→ Written instruction A
From the article on Blockchain.com's IPO filing, extract the passage starting with "The filing lands" and going on through "company in line.", word for word.

→ Source document
○ ○ ○
TL;DR
Blockchain.com filed a confidential S-1 with the SEC on May 21, kicking off the formal US IPO process. The company has 95 million wallets, over 43 million verified users, and has processed more than $1.1 trillion in crypto transactions. Token Metrics technicals on Bitcoin read bearish right now. That backdrop matters for any crypto company heading toward a public debut.
Context
Blockchain.com was founded in 2011. It is one of the oldest companies in crypto. For most of its life it stayed private, growing quietly while exchanges and custodians grabbed headlines.
That changed this year. The company confidentially submitted a draft S-1 to the SEC for a proposed offering of Class A ordinary shares. A confidential filing lets a company start the IPO process and get feedback from regulators before it has to show the public its financials. Pricing and share count are not set yet.
The company has been building momentum heading into this moment. Earlier in 2026 it pushed deeper into African markets after seeing strong trading growth in Nigeria and Ghana. It also launched perpetual futures trading through its self-custodial wallet via the Hyperliquid protocol. Those moves suggest a company trying to show growth across multiple product lines before asking public investors to price it.
Blockchain.com offers both consumer and institutional products. Consumer users get a wallet and trading access. Institutional clients get a separate suite of services. That two-sided model is part of what makes the IPO story interesting. It is not just a retail app. It is not just a B2B business. It is both.
What Token Metrics Data Shows
Data as of May 21, 2026.
Bitcoin is trading near $77,500, roughly flat on the day but down about 5% over the past week. Token Metrics technicals on Bitcoin read bearish. The trend has flipped bearish, momentum sits in the middle of its range. The token is trading inside its recent range without a clear breakout in either direction. The trend is firm enough to be directional, but there is no big volatility spike right now. First support sits near $74,000. Next resistance is near $82,000.
Polymarket is pricing near-zero odds on Bitcoin hitting $90,000 this week. That level sits about $12,500 above current price. The market for a drop to $35,000 in May is equally cold. Both contracts are priced at well under 1%. So the crowd sees Bitcoin staying rangebound in the near term.
Token Metrics Daily Pulse flagged this story as a lead change. That classification means it moved the needle on what investors are watching today, not just another background item.
What’s New
On May 21, Blockchain.com announced it had submitted a draft S-1 registration statement to the SEC. The proposed IPO covers Class A ordinary shares. The company said the offering is still subject to SEC review and market conditions. No timeline for going public has been given.
The filing lands at a complicated moment for crypto IPOs. It is not like the market is screaming “go now.”
BitGo went public in January 2026. It priced shares at $18 and raised about $213 million, debuting on the NYSE at a valuation above $2 billion. Since then, the stock has fallen about 57% to around $7.66 per share, according to Google Finance data cited in the source article. That is not a great advertisement for the next company in line.
○ ○ ○
→ Task inputs
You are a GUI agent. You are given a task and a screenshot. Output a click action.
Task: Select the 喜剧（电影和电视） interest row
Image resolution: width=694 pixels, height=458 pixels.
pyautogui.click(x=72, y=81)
○ ○ ○
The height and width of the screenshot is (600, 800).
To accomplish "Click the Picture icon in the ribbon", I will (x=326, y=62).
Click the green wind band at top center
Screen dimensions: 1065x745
○ ○ ○
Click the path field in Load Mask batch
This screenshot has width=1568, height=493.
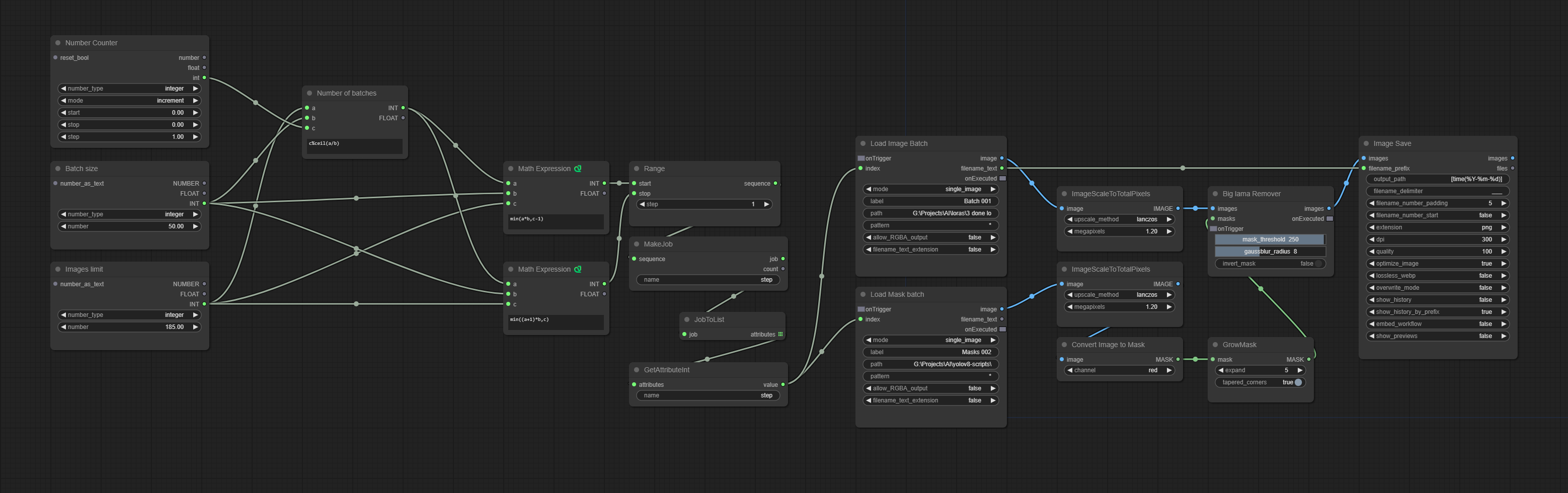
○ ○ ○
→ Written instruction B
Copy, word for word, the records starting with the line with "You are a GUI" and going on through the line with "pyautogui.click(x=72, y=81)".

→ Response A
The filing lands at a complicated moment for crypto IPOs. It is not like the market is screaming “go now.”
BitGo went public in January 2026. It priced shares at $18 and raised about $213 million, debuting on the NYSE at a valuation above $2 billion. Since then, the stock has fallen about 57% to around $7.66 per share, according to Google Finance data cited in the source article. That is not a great advertisement for the next company in line.

→ Response B
You are a GUI agent. You are given a task and a screenshot. Output a click action.
Task: Select the 喜剧（电影和电视） interest row
Image resolution: width=694 pixels, height=458 pixels.
pyautogui.click(x=72, y=81)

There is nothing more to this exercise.